Assignment:
Print the whole listing, keeping every line exactly as given.

Supplied data:
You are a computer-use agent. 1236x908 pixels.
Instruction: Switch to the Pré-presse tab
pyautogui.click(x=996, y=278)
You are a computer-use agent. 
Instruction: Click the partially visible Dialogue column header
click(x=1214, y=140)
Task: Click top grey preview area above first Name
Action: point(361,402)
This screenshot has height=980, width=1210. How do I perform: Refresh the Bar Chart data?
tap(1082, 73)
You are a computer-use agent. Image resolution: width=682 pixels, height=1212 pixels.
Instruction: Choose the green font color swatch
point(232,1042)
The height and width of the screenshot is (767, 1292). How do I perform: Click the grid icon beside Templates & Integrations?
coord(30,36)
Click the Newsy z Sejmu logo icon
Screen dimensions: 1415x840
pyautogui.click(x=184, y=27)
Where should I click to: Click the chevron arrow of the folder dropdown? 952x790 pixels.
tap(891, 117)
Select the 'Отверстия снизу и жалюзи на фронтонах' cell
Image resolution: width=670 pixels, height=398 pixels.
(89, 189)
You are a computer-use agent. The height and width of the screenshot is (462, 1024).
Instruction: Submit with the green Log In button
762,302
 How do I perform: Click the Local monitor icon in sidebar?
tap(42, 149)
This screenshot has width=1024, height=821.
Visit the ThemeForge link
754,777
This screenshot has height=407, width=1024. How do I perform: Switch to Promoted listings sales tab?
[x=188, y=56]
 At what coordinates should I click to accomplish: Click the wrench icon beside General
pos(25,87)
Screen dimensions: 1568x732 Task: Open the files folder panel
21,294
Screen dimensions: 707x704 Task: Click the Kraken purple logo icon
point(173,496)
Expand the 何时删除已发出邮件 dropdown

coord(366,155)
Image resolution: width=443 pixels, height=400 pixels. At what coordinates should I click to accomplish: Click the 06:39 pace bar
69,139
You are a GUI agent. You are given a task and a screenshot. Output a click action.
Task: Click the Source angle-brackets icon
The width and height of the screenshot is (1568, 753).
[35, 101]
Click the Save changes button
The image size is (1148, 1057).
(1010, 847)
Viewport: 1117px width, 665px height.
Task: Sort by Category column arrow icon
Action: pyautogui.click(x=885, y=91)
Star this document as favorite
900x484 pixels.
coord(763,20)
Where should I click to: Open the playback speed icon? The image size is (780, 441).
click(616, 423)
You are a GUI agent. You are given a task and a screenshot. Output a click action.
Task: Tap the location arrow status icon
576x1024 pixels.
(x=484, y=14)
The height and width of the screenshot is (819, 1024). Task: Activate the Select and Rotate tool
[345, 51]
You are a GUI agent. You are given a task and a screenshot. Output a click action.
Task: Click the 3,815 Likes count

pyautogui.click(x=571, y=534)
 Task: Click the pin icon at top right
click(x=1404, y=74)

Result below:
You are a computer-use agent. 1236x908 pixels.
Instruction: Switch to the Pré-presse tab
pyautogui.click(x=996, y=278)
You are a computer-use agent. 
Instruction: Click the partially visible Dialogue column header
click(x=1214, y=140)
Task: Click top grey preview area above first Name
Action: point(361,402)
This screenshot has height=980, width=1210. How do I perform: Refresh the Bar Chart data?
tap(1082, 73)
You are a computer-use agent. Image resolution: width=682 pixels, height=1212 pixels.
Instruction: Choose the green font color swatch
point(232,1042)
The height and width of the screenshot is (767, 1292). How do I perform: Click the grid icon beside Templates & Integrations?
coord(30,36)
Click the Newsy z Sejmu logo icon
Screen dimensions: 1415x840
pyautogui.click(x=184, y=27)
Where should I click to: Click the chevron arrow of the folder dropdown? 952x790 pixels.
tap(891, 117)
Select the 'Отверстия снизу и жалюзи на фронтонах' cell
Image resolution: width=670 pixels, height=398 pixels.
(89, 189)
You are a computer-use agent. The height and width of the screenshot is (462, 1024).
Instruction: Submit with the green Log In button
762,302
 How do I perform: Click the Local monitor icon in sidebar?
tap(42, 149)
This screenshot has width=1024, height=821.
Visit the ThemeForge link
754,777
This screenshot has height=407, width=1024. How do I perform: Switch to Promoted listings sales tab?
[x=188, y=56]
 At what coordinates should I click to accomplish: Click the wrench icon beside General
pos(25,87)
Screen dimensions: 1568x732 Task: Open the files folder panel
21,294
Screen dimensions: 707x704 Task: Click the Kraken purple logo icon
point(173,496)
Expand the 何时删除已发出邮件 dropdown

coord(366,155)
Image resolution: width=443 pixels, height=400 pixels. At what coordinates should I click to accomplish: Click the 06:39 pace bar
69,139
You are a GUI agent. You are given a task and a screenshot. Output a click action.
Task: Click the Source angle-brackets icon
The width and height of the screenshot is (1568, 753).
[35, 101]
Click the Save changes button
The image size is (1148, 1057).
(1010, 847)
Viewport: 1117px width, 665px height.
Task: Sort by Category column arrow icon
Action: pyautogui.click(x=885, y=91)
Star this document as favorite
900x484 pixels.
coord(763,20)
Where should I click to: Open the playback speed icon? The image size is (780, 441).
click(616, 423)
You are a GUI agent. You are given a task and a screenshot. Output a click action.
Task: Tap the location arrow status icon
576x1024 pixels.
(x=484, y=14)
The height and width of the screenshot is (819, 1024). Task: Activate the Select and Rotate tool
[345, 51]
You are a GUI agent. You are given a task and a screenshot. Output a click action.
Task: Click the 3,815 Likes count

pyautogui.click(x=571, y=534)
 Task: Click the pin icon at top right
click(x=1404, y=74)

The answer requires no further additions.